▶ _Text shown_:
-- Start --

Yet the most influential and newsworthy agents of our civilization are neither governments, sports teams, nor Hollywood moguls, but corporations — large, small, even Mom and Pop firms. Corporations -- whose very name implies “cooperations” among people, processes, capital, and technology -- are the principle drivers of our common wealth and also where most of us dedicate our lives five or six days a week.
Not only does popular media largely ignore the achievements of business, they often demonize captains of industry, painting them as robber barons or worse. The one exception is the late Steve Jobs who the media made into a folk hero, probably because he brought us cool gadgets as opposed to mundane things like food, gasoline, or the telecom service that enabled Jobs' gadgets.
Strange as it may seem, there once was a time when the media actually lionized industrialists, inventors, and entrepreneurs. Evidence of that can be seen in abundance in a remarkable book entitled “How They Succeeded”, published in 1901.
Inside the book are interviews with giants from America’s so-called Gilded Age: Alexander Graham Bell, John D. Rockefeller, Thomas Edison, and Andrew Carnegie to name the most famous. And while capitalist success is heralded in the book, the book is about success in many fields, so there are interviews with famous poets, dancers, composers, and journalists too.
I first thought to reproduce Alexander Bell’s chapter here, but I found more interesting the interview with Thomas Edison, who also made massive contributions to telecom including telephone and multiplexing technology inventions.
So here it is, a sparingly edited interview with the Steve Jobs of the late 19th century. Edison’s remarks reaffirm the principles that deliver success in any century or in any human pursuit: drive, dedication, focus, and an ability to turn good luck into victory.
Orison Swett Marden: To discover the opinion of Thomas A. Edison on “success in life” is an easy matter if one can first discover Mr. Edison. I camped three weeks in the vicinity of Orange, New Jersey, waiting the chance to meet the great inventor.
It seemed a hopeless quest until I actually met him. I later learned that he is actually one of the most accessible people and only reluctantly allows himself to be hemmed in by the demands of his work.
“Mr. Edison is always glad to see any visitor,” said a business colleague, “except when he’s hot on the trail of something he has been working on, and then it is almost impossible to see him.”
He certainly was not hot on the trail of anything on the morning when, for the tenth time, I rang at the gate in the fence which surrounds the laboratory. A young man appeared who conducted me up the walk to the Edison laboratory office.
The library at the laboratory is one of the most costly and well-equipped scientific libraries in the world. The collection of writings on patent laws and patents, for instance, is exhaustive. At a glance it shows the breadth of thought of this man who grew up with hardly any school education.

-- End --

▶ _Required work_:
1. Answer these from the Edison text:
(a) In what year was "How They Succeeded" published?
(b) How long did the interviewer camp near Orange, New Jersey, waiting to meet Edison?
(c) On the morning of the meeting, which time was it that he rang at the gate?
2. Write the next part of the Edison text, picking up after its final sentence.

▶ _Data segment_:
-- Start --

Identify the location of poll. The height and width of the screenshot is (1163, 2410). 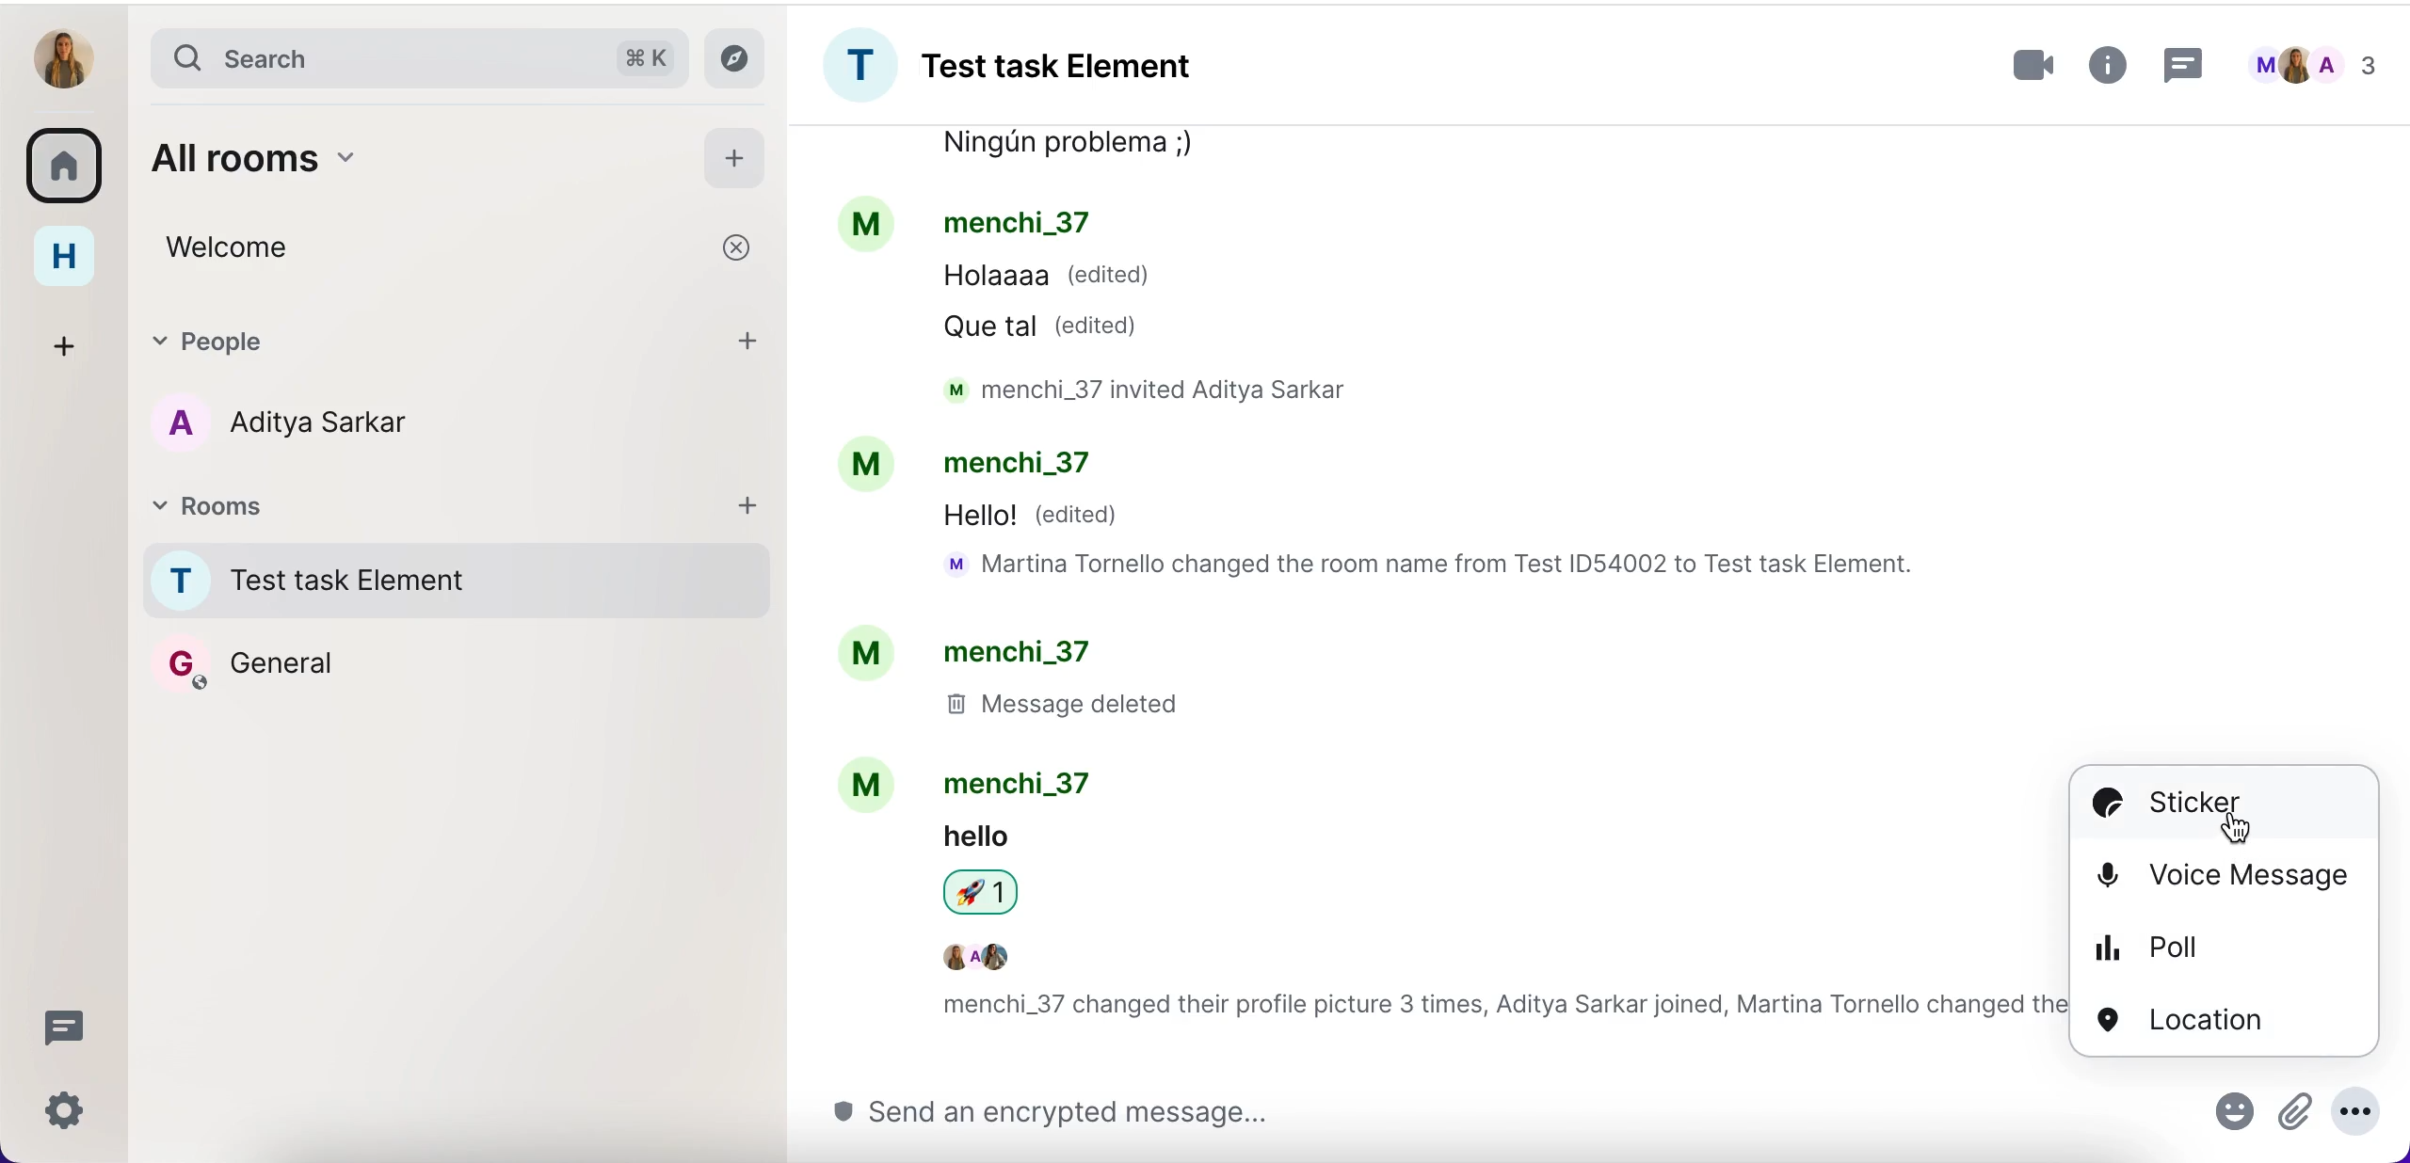
(2224, 946).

-- End --

▶ _Solved problems_:
1.
(a) 1901
(b) Three weeks
(c) The tenth time

2.
On the second floor, in one of the offices of the machine-shop, I was asked to wait, while a grimy youth took my business card, which he said he would “slip under the door of Mr. Edison’s office.”
I waited a while until a working man, who had entered softly, came up beside me. He looked with a sort of “Well, what is it?” in his eyes, and quickly it began to come to me that the man in the sooty, oil-stained clothes was Edison himself. The working garb seemed rather incongruous, but there was no mistaking the broad forehead, with its shock of blackish hair streaked with gray. The gray eyes, too, were revelations in the way of alert comprehensiveness.
Oh! was all I could get out at the time. And smiling in a youthful and genial way, he said:
Thomas Edison: Want to see me?
Why, yes, certainly, to be sure, I stammered.
He looked at me blankly. “You’ll have to talk louder,” said an assistant who worked in another portion of the room. “He doesn‘t hear too well.”
This fact was new to me, but I raised my voice accordingly. After the usual get-acquainted remarks, when he acknowledged he was fifty-two years old and that he was born in Erie County, Ohio of Dutch parents and the ancestors had emigrated to America in 1730, the particulars became more interesting.
His great-grandfather, I learned, was a banker of high standing in New York; and, when Thomas was only seven, the family fortune suffered reverses so serious that he was forced to become a wage-earner at an unusually early age and the family had to move from his birthplace to Michigan.
Did you enjoy mathematics as a boy?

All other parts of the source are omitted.